Haemodynamic changes
Blood
From 10 weeks the plasma volume rises until 32 weeks when it is 3.8 litres (50% >non-pregnant). Red cell volume rises from 1.4 litres when non-pregnant to 1.64 litres at term if iron supplements not taken (↑18%), or 1.8 litres at term (↑30%) if supplements are taken—hence Hb falls due to dilution (physiological ‘anaemia’). WCC (mean 10.5 × 109/L), platelets, ESR (up 4-fold), cholesterol, β-globulin, and fibrinogen are raised. Albumin and gamma-globulin fall.
Cardiovascular
Cardiac output rises from 5 litres/min to 6.5–7 litres/min in the first 10 weeks by increasing stroke volume (10%) and pulse rate (by ~15 beats/min). Peripheral resistance falls (due to hormonal changes). BP, particularly diastolic, falls during the first and second trimesters by 10–20mmHg, then rises to non-pregnant levels by term. With increased venous distensibility, and raised venous pressure (as occurs with any pelvic mass), varicose veins may form. Vasodilatation and hypotension stimulates renin and angiotensin release—an important feature of BP regulation in pregnancy.
Other changes
Ventilation increases 40% (tidal volume rises from 500 to 700mL), the increased depth of breath being a progesterone effect. O2 consumption increases only 20%. Breathlessness is common as maternal PaCO2 is set lower to allow the fetus to offload CO2. Gut motility is reduced, resulting in constipation, delayed gastric emptying, and with a lax cardiac sphincter, heartburn. Renal size increases by ~1cm in length during pregnancy.
Frequency of micturition emerges early (glomerular filtration rate↑ by 60%), later from bladder pressure by the fetal head. The bladder muscle is lax but residual urine after micturition is not normally present. Skin pigmentation (eg in linea nigra, nipples, or as chloasma—brown patches of pigmentation seen especially on the face), palmar erythema, spider naevi, and striae are common.

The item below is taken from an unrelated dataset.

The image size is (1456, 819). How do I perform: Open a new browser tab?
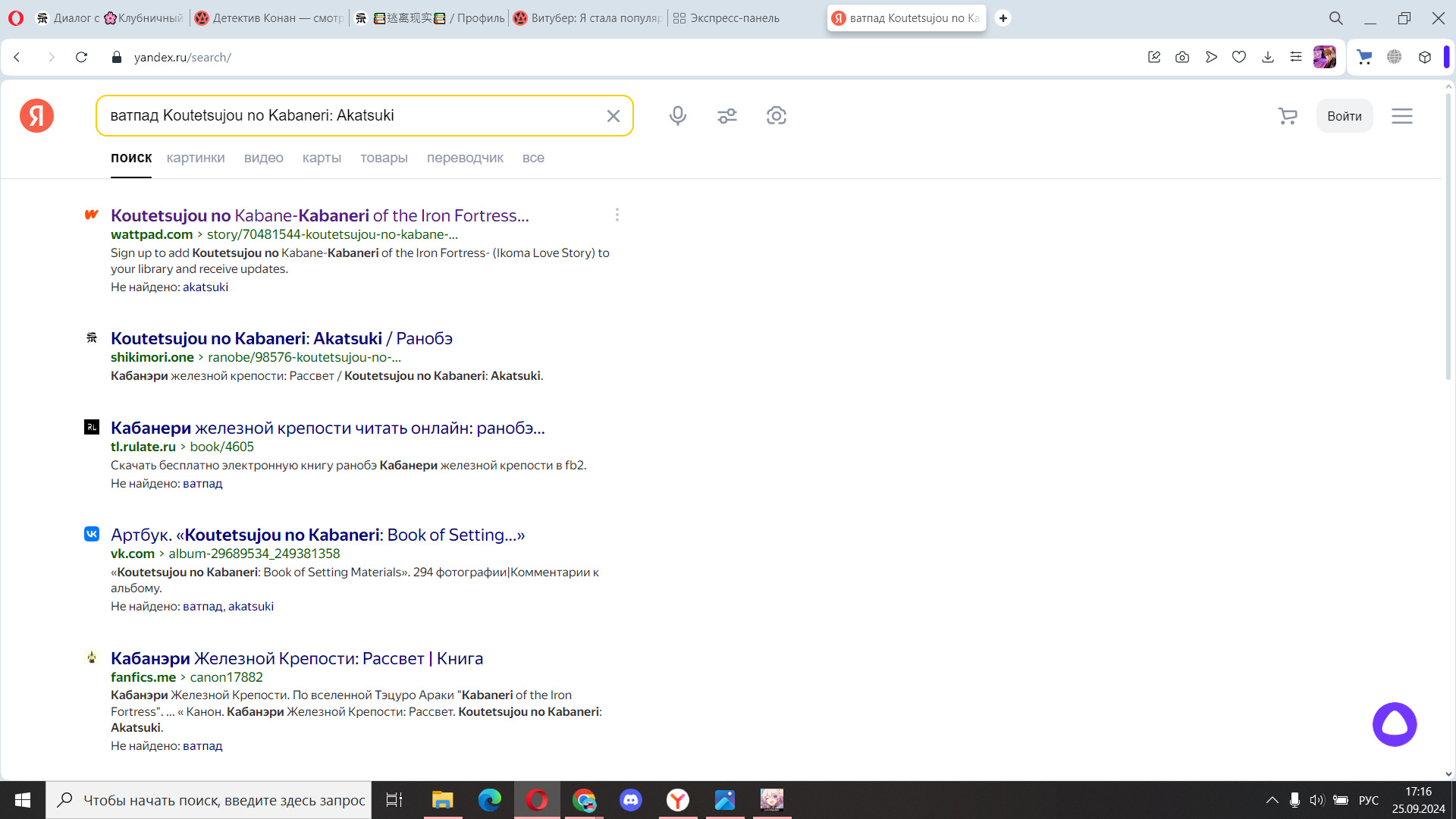[1003, 17]
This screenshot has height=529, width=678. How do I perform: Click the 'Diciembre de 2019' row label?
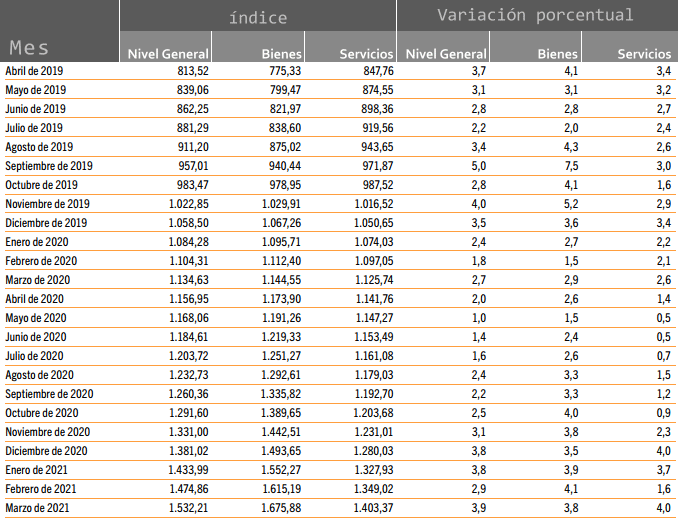pos(47,222)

Hair shedding from the head is reduced in pregnancy but the extra hairs are shed in the puerperium.
Pregnancy tests
Positive eg from two weeks post-conception (or from the first day of the first missed period), until ~20 weeks of pregnancy, they remain positive for ~5 days after abortion or fetal death. Otherwise, the false +ve rate is low. They detect the Ã’-subunit of human chorionic gonadotrophin in early morning urine, so are positive in trophoblastic disease (p 264).